Mats are used for safety in gymnastics, and in training new skills. They are usually a piece of foam (covered in leather) ranging from 1.5-28 inches thick, covered in a vinyl or plastic lining. The foam ranges in density from relatively firm to very soft.

Landing mats are usually blue, but can also be almost any other color. Mats come in a range of sizes, from very small mats used on the beam, to very large mats, used in the foam pits.

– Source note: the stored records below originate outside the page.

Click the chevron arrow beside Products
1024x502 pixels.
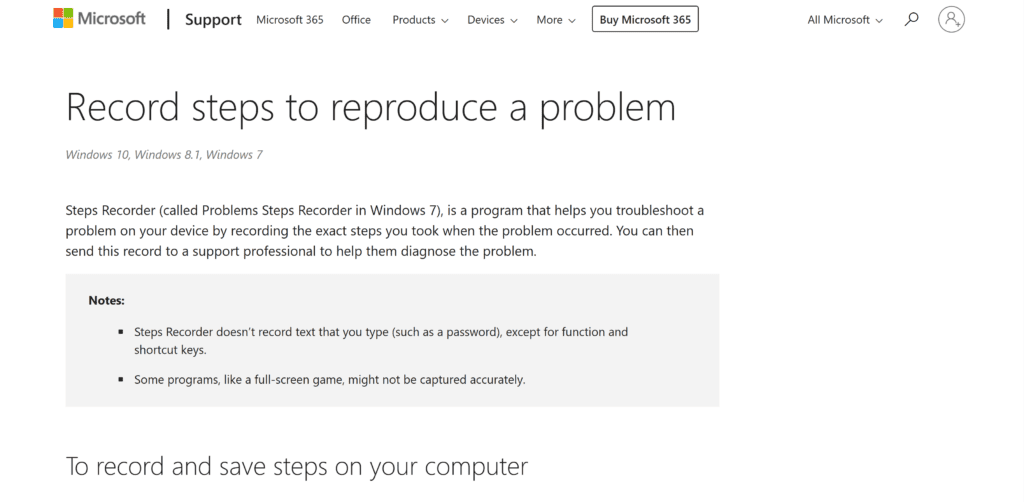point(444,20)

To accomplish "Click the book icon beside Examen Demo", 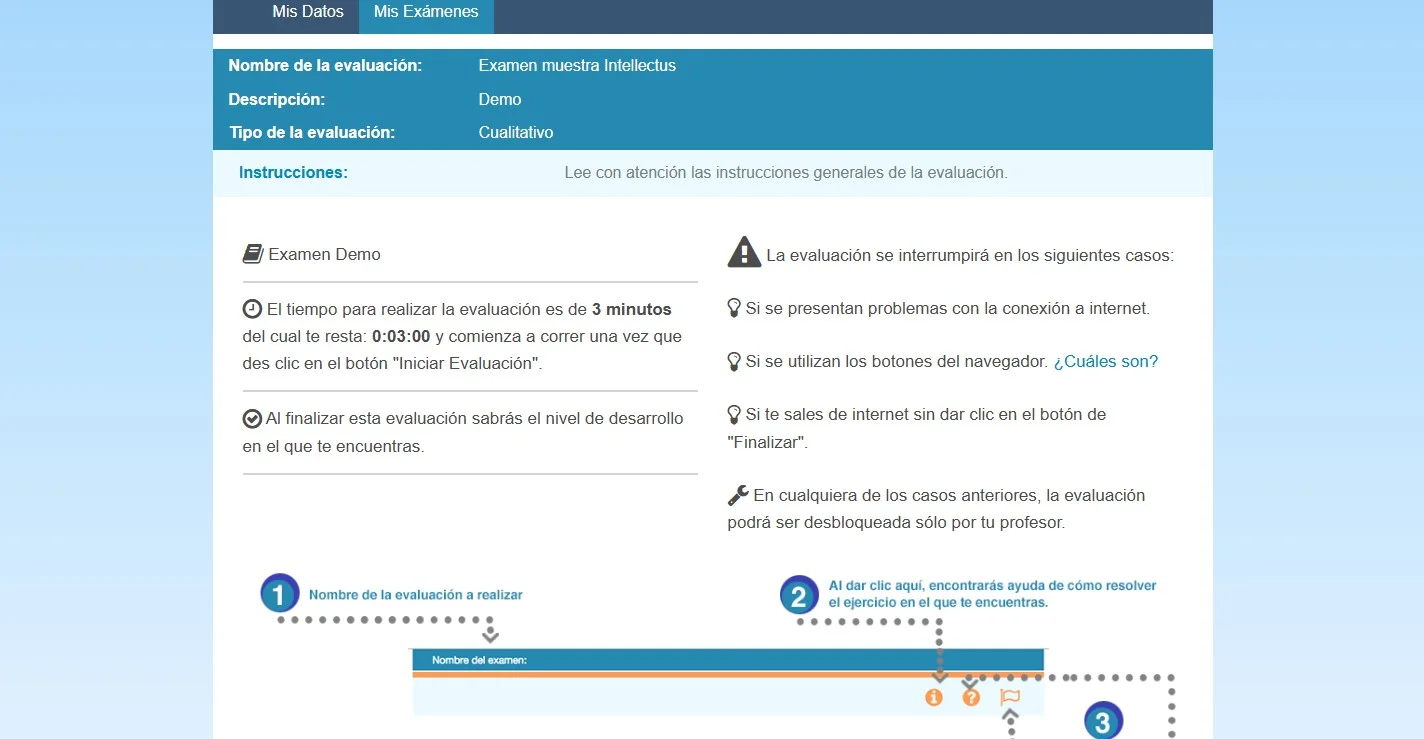I will click(253, 254).
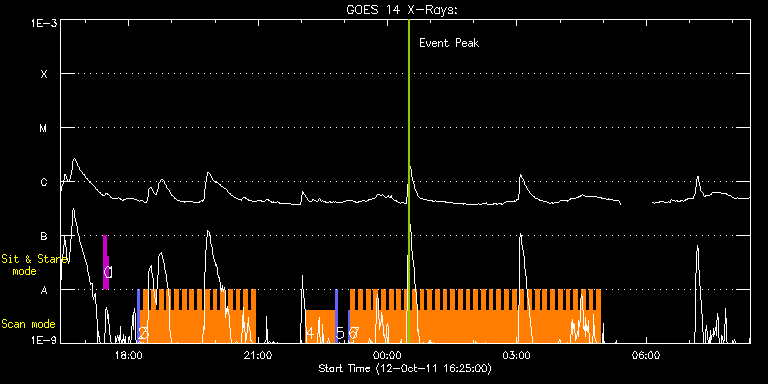Select the yellow Scan mode label
This screenshot has width=768, height=384.
tap(28, 324)
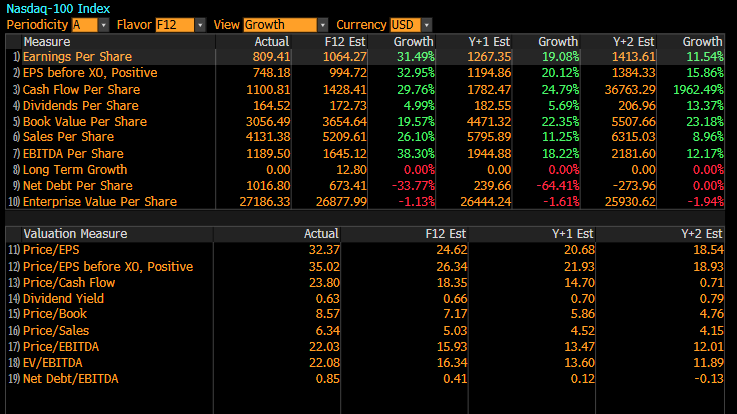Click the Price/Cash Flow valuation measure
This screenshot has height=414, width=737.
point(67,282)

Typically, in both competition and practice, the use of mats is mandatory. On every event except floor exercise, pommel horse and vault, gymnasts may use an additional landing mat, without deduction, which may be adjusted for distance.

Types

Beam pads 

These are thin mats that fasten around the balance beam. They are used only in training to give gymnasts training high-level skills additional protection and a wider landing space while working on the apparatus. Makeshift beam pads can also be constructed from soft mats placed over the beam surface, if necessary.

Blocks 
Blocks are firm, trapezoid or rectangular shaped mats. They can be attached to other blocks via velcro and straps. Blocks are routinely used as step-stools for gymnasts working on the bars or beam and as practice vaulting surfaces.

Crash mats 
Typically, these mats are extremely thick and soft, and are used when an athlete is learning a new, high-impact skill.

Folding panel mats 

These mats are thin, firm mats about twelve feet in length. They usually have alternating color panels and can be folded, stacked and attached to other mats via velcro strips at the ends. Normally used for practicing tumbling moves, these mats may be stacked to provide a protective surface for gymnasts working on the low balance beam, or provide a means for a gymnast to reach the bars or rings. They have a history of usage in gymnastics, martial arts and physical education classes. Schools generally purchase new folding mats once every 7 years. These mats are perfect for providing a level of protection for the body from high impact collisions with hard solid surfaces such as hardwood or concrete flooring. There are two main categories of foam used in these types of mats, cross-linked polyethylene foam and polyurethane foam.

Foam core

Polyethylene foam 
Cross-linked polyethylene foam is a very solid and sturdy foam, when being used in a folding panel gym mat—it is generally accepted to be at a standard of 1 3/8" thickness. Mats with this type of foam would be considered for professional use in sporting events.

Polyurethane foam 
The foam is firm, but not as firm as the cross-linked polyethylene foam used in 1 3/8" thick models. Because of the lack of firmness mats made with this type of foam generally use specifically 2" thick 100 ILD open cell 4.5 lb. density polyurethane foam. Generally accepted uses of mats with this kind of foam are practice venues, home use, and youth amateur sports events.

Vinyls 
Each mat although maybe of different foam generally have similar vinyl enclosures. 14 to 18 ounce polyester laminated vinyl is generally used in all folding mat applications. The vinyl covers should be fire-retardant (class - A), puncture and mildew resistant and have antibacterial properties to help maintain good hygiene. Velcro on each end of the mat allows a near seamless connection to additional mats for tumbling runs or expansive areas.

Sizes 
Ranging from 4 feet x 8 feet to 6 feet x 12 feet, sizes usually only matter when limited by space or personal preference. In most cases – like in gymnastics – multiple mats are purchased to be strung together via Velcro to create the ultimate sure-footed tumbling experience. Generally mats used for gymnasiums and gymnastics mats come in 2-foot-wide panels and is why many in the industry call them folding panel mats or folding mats. The 2-foot-wide panels allow for ease in both set up and clean up when using the mats to becoming the perfect compact size for storage.

Incline mats 

Incline mats, also known as wedge mats, cheese mats or simply "the cheese", are firm mats shaped like right triangles. They are mainly used to teach and train beginning and intermediate gymnastics skills such as rolls, walkovers and handsprings.

Springboard mats 
These firm mats are used on vault. They are U-shaped and surround the springboard on three sides. In the event that the gymnast's foot misses the springboard during his or her vault attempt, he or she can push off the mat for momentum and, hopefully, avoid a serious injury. Under the current Code of Points, performing a Yurchenko-style vault without the safety mat results in an automatic score of zero.

Landing mats 
These mats are thin and soft, and are usually white or red in color to distinguish them from the other mats and floor exercise area. They are used on the floor exercise to lessen the "sting," or impact, of tumbling run landings and for dismounts on the beam or floor. Sting mats are routinely used in training, but are only rarely used or permitted in competition.